Accelerating the Lagrangian method for modeling transient particle transport in indoor environments

Computational fluid dynamics (CFD) with the Lagrangian method has been widely used in predicting transient particle transport in indoor environments. The Lagrangian method calculates the trajectories of individual particles on the basis of Newton's law. Statistically speaking, a large number of particles are needed in the calculations in order to ensure accuracy. Traditionally, modelers have conducted an independence test in order to find a reasonable value for this particle number. However, the unguided process of an independence test can be highly time-consuming when no simple method is available for estimating the necessary particle number. Therefore, this investigation developed a method for estimating the necessary particle number in the Lagrangian method.

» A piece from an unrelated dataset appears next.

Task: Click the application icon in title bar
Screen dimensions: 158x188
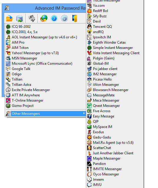Action: [x=7, y=8]
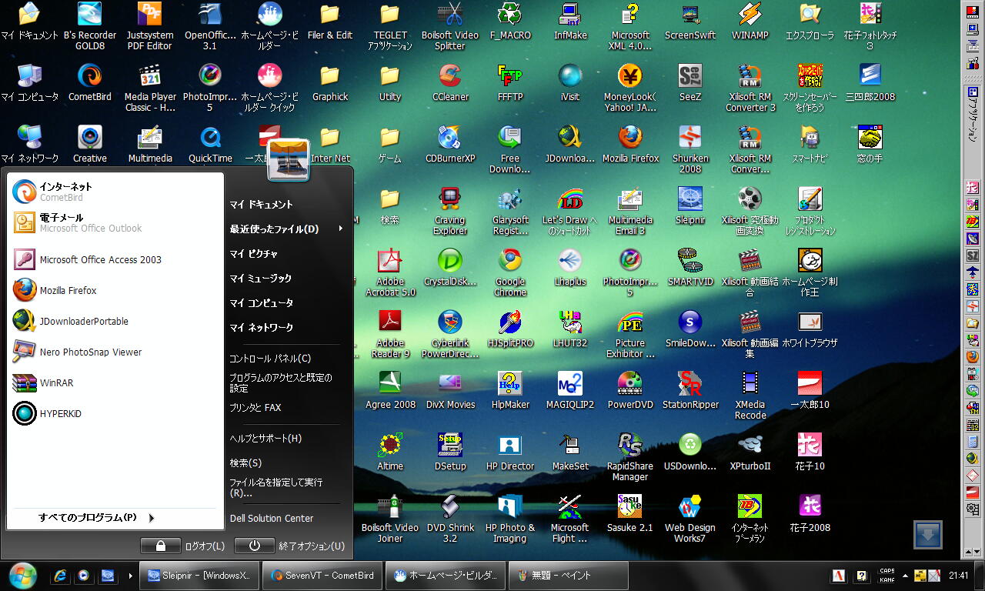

Furthermore, the computing cost of the Lagrangian method is positively associated with the particle number. If this number is too large, the computing cost may not be affordable. Thus, this study proposed the superimposition and time-averaging methods to reduce the necessary particle number. This investigation designed multiple cases to verify the proposed methods. The verification results show that the estimation method can provide the necessary particle number with a reasonable magnitude. Moreover, the superimposition method can reduce the necessary particle number when the particle source duration is relatively long. On the other hand, the time-averaging method can reduce the necessary particle number by up to 30 times. When compared with experimental data, predictions of transient particle transport in indoor environments by the combined Lagrangian, superimposition, and time-averaging method with the estimated particle number are reasonably accurate.